Saskatoon researchers using their work in free digital cookbook
Lentils are shown in a 2010 file photo. THE CANADIAN PRESS/AP-Larry Crowe
SASKATOON -- For more than 15 years Phil Chilibeck and his research partner Gord Zello have been working with, researching, or cooking up and eating pulse crops.
Now they are helping promote the benefits of pulse crops.
Chilibeck and the other researchers put together the Eating Pulse Improves Cardiovascular Health (Epic Health) digital recipe list with 50 legume-based recipes.
The recipes were the same ones that Chilibeck and the team were using during the research and they made sure to provide evidence that their recipes work.
According to Chilibeck some of the benefits include:
- Reduced blood pressure
- Reduced blood sugar
- Reduced Cholesterol
- Improved body composition
Chilibeck said he knew that pulses were healthy before he started the study, so the results didn’t come as a shock to him.
“It’s got kind of an exciting nutritional profile that can have many potential benefits.
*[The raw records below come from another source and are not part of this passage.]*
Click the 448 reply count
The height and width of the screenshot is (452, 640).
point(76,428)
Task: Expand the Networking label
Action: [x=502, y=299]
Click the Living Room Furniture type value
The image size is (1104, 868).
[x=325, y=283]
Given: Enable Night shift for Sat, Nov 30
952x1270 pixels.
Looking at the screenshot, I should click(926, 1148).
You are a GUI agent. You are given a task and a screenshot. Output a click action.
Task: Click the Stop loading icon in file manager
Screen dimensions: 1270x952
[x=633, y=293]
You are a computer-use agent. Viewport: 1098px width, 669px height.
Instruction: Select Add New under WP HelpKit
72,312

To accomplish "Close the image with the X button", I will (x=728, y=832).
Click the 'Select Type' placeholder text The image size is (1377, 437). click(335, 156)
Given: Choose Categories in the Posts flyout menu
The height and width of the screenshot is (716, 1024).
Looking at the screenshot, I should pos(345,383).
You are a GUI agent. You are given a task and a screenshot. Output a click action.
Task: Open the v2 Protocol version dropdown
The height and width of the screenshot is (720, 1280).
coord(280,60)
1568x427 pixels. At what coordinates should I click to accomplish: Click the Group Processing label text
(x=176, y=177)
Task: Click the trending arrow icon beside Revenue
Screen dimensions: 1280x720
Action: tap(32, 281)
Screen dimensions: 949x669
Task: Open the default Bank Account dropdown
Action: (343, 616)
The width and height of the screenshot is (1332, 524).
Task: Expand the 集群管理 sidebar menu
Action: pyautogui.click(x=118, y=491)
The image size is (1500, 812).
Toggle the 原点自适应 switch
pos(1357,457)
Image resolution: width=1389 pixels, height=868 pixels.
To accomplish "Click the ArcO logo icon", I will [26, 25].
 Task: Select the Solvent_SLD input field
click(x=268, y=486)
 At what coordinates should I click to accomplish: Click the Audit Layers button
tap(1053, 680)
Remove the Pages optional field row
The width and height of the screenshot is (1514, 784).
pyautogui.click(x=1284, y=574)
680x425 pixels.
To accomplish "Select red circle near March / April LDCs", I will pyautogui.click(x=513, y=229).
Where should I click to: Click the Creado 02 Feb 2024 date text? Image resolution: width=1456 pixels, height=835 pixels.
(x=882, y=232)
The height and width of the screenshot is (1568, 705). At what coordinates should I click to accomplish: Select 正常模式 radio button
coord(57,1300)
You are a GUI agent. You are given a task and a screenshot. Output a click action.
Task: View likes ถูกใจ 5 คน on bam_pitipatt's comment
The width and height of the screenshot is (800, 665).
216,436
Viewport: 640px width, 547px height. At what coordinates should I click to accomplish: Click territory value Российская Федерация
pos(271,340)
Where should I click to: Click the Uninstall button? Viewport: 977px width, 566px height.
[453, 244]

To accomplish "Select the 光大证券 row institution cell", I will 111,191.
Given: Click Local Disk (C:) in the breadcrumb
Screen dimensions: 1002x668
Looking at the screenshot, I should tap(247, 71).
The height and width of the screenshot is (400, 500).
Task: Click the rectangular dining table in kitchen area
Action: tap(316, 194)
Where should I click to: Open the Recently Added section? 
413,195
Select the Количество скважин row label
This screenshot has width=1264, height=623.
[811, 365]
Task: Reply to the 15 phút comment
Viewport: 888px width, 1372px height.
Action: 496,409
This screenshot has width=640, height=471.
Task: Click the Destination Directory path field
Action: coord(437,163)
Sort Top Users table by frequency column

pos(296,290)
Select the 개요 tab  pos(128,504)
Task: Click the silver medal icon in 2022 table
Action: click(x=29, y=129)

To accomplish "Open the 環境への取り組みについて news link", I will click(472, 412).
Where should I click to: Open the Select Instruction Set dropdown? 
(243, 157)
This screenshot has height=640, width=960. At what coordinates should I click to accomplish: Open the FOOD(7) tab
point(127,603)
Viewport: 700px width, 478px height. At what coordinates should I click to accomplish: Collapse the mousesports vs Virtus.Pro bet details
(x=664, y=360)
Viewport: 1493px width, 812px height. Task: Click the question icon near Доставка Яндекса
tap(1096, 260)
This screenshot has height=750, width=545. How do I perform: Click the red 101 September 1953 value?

It’s a really good source of protein, they’re very high in protein.”
The research was possible after the research team was given $10,000 by the Saskatchewan Health Research Foundation.
Chilibeck said he has always been a fan of cooking so a project like this was a great way to learn more while finding a few new recipes that he enjoys.
“The one I like the best is probably the black bean burrito, and I also like the chana masala. Chana masala is just chick peas cooked with tomatoes and a lot of spices.”
In addition to the health benefits, Chilibeck said that pulses are easy to incorporate into a diet because they are cheap, have a long shelf life and are vegan friendly and gluten free.
The recipe list also includes advice on how to properly cook different types of pulse crops.